WORK INSTRUCTIONS >> Write out every line below that contains "button".

GIVEN INFORMATION >>
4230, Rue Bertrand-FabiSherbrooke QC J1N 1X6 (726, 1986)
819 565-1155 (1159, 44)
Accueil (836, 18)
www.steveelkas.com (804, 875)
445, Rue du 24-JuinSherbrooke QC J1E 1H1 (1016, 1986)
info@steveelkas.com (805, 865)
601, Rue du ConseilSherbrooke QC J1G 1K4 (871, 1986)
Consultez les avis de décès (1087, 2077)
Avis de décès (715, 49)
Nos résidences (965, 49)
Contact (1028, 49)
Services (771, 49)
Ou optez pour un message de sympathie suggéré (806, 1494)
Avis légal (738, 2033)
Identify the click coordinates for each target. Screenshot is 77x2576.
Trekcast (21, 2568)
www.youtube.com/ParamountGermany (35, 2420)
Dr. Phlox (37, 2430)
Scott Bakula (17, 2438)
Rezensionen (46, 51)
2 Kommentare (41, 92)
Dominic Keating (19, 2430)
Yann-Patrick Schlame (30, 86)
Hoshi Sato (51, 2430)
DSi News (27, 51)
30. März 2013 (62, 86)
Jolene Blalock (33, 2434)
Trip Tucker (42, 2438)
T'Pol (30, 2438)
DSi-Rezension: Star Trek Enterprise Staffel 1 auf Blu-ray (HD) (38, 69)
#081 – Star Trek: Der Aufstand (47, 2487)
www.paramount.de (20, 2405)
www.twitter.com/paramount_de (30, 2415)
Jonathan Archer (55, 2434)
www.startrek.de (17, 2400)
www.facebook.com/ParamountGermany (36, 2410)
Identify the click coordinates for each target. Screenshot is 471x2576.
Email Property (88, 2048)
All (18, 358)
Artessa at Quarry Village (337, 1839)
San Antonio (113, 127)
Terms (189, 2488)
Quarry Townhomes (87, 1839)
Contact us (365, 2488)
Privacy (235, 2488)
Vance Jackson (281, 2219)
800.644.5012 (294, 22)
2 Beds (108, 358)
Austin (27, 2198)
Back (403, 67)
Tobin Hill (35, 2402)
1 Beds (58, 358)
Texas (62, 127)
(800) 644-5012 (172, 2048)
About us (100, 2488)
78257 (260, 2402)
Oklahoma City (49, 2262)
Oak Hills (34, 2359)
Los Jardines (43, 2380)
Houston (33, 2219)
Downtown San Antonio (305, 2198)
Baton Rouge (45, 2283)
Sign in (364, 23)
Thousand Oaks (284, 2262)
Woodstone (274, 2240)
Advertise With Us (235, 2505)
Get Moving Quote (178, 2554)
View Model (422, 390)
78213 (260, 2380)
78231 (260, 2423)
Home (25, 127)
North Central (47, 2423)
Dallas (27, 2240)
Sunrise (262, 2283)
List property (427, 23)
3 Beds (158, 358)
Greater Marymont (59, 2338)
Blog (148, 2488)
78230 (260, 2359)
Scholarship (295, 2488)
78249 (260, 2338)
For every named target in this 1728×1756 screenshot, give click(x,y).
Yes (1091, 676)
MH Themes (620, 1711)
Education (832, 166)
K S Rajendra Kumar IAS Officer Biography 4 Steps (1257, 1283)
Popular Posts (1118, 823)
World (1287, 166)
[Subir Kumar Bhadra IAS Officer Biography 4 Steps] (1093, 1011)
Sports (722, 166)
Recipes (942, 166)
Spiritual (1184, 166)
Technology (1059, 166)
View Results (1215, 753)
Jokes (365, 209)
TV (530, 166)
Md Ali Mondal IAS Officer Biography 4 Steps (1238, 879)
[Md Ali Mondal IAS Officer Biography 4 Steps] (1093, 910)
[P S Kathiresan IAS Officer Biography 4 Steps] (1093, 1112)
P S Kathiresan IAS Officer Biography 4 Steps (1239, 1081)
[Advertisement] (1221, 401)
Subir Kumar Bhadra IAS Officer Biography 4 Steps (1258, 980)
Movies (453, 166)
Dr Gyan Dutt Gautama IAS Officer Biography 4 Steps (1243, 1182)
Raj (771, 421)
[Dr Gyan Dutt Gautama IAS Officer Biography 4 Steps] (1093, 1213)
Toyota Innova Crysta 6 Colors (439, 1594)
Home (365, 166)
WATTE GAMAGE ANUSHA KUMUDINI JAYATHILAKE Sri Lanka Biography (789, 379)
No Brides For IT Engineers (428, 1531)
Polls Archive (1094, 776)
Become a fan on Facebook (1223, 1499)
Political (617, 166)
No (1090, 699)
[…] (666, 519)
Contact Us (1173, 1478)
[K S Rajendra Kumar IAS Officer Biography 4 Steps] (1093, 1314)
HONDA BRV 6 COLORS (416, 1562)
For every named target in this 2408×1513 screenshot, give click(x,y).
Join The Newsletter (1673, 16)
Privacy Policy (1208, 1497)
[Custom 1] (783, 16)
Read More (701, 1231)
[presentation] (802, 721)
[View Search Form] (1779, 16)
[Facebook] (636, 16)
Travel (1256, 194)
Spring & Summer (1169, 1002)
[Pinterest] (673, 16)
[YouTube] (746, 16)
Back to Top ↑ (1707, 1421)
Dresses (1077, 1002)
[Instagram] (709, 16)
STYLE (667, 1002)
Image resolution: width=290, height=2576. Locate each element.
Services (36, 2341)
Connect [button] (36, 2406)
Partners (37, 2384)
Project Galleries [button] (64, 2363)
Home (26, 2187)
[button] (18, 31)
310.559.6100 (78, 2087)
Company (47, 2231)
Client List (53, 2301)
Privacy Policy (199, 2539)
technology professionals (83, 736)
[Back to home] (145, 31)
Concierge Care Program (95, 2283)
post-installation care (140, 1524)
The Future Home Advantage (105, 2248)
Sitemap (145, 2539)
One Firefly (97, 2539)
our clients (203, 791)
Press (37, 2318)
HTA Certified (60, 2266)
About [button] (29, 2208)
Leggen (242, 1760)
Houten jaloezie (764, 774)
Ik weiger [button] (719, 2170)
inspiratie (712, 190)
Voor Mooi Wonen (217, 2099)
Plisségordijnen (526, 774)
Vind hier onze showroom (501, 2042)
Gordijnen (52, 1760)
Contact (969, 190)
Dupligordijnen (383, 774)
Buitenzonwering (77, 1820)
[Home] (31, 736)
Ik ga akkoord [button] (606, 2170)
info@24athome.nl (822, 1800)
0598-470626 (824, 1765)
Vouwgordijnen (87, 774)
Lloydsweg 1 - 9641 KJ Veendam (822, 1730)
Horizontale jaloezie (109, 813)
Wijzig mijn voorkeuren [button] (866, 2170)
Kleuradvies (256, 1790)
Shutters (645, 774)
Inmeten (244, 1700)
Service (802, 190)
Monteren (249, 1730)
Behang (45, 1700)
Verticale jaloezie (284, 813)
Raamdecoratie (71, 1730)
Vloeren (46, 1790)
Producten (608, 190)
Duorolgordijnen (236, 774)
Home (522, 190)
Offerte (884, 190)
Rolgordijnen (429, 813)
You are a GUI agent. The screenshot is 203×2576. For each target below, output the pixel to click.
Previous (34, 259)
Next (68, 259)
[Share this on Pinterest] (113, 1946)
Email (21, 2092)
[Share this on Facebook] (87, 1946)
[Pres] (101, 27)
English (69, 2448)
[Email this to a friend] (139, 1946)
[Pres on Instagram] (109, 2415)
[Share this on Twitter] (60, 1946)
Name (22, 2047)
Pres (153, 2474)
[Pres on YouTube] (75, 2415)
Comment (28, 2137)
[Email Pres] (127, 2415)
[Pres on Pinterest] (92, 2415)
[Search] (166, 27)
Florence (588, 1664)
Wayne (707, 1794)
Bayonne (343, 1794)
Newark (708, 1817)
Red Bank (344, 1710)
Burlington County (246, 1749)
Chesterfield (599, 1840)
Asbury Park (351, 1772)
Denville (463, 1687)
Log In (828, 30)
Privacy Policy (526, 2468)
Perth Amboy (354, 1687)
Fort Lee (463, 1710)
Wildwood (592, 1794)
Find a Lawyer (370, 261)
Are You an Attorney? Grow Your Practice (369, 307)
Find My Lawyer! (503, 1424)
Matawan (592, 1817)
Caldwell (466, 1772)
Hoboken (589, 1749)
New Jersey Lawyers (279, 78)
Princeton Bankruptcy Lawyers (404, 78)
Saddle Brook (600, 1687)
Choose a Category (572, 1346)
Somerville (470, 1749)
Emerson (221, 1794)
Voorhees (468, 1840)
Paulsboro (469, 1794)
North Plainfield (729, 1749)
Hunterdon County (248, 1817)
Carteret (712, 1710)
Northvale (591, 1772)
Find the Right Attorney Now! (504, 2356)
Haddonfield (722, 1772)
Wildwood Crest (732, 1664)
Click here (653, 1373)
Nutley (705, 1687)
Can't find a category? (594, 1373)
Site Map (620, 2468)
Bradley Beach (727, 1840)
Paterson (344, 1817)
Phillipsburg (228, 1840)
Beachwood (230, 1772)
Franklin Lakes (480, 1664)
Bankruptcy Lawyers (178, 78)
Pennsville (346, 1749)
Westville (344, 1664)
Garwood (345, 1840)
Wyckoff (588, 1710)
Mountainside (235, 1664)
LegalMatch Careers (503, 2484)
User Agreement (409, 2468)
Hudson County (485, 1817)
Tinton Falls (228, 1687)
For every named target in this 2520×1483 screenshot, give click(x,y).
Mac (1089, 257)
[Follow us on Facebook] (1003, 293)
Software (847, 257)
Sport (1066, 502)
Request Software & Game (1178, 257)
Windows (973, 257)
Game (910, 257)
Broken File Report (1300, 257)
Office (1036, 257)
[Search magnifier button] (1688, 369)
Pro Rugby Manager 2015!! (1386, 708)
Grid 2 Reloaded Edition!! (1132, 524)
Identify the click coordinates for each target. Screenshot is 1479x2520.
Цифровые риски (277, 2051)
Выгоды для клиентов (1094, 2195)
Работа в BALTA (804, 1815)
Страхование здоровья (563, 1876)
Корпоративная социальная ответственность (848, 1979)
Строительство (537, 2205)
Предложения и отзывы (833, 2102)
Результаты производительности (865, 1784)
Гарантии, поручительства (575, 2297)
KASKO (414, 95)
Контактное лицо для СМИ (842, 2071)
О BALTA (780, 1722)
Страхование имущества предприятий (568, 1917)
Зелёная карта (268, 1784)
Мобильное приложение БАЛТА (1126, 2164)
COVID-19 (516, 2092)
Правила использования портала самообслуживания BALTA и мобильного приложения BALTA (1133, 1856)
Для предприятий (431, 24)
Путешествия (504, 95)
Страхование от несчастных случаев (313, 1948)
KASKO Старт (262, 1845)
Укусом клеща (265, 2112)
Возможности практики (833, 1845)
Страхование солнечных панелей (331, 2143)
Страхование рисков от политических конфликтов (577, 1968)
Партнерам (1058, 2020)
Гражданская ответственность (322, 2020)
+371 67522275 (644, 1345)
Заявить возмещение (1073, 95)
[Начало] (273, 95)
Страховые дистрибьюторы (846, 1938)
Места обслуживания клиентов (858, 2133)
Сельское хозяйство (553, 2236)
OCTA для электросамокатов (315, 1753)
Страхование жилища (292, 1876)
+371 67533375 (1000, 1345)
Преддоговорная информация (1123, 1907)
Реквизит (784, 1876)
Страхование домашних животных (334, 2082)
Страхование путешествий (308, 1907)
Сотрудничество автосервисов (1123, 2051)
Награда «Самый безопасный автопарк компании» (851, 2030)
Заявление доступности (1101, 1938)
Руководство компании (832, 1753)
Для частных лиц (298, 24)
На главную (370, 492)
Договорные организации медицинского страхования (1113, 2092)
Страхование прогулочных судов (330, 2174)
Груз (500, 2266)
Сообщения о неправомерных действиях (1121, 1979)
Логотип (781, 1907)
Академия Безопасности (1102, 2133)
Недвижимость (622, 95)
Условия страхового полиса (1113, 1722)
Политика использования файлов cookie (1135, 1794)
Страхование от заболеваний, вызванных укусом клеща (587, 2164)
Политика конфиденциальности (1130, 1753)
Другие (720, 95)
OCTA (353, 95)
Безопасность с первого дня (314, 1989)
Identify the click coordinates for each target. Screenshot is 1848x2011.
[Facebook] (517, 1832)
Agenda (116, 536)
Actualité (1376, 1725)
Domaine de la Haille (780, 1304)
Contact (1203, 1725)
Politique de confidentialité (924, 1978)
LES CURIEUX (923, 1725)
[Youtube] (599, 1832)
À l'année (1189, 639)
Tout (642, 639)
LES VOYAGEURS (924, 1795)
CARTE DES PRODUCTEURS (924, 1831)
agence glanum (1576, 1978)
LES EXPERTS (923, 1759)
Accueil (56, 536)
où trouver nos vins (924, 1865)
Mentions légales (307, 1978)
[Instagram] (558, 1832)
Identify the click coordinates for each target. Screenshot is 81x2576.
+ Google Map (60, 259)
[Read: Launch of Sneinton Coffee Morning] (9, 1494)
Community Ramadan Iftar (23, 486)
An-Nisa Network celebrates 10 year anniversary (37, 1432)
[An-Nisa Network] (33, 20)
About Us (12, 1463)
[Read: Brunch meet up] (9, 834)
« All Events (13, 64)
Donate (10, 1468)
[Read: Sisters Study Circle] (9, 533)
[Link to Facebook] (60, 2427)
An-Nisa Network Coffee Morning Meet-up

PROBLEM SOLUTION >>
Connect [button] (36, 2406)
Project Galleries [button] (64, 2363)
[button] (18, 31)
About [button] (29, 2208)
Ik weiger [button] (719, 2170)
Ik ga akkoord [button] (606, 2170)
Wijzig mijn voorkeuren [button] (866, 2170)
[Search magnifier button] (1688, 369)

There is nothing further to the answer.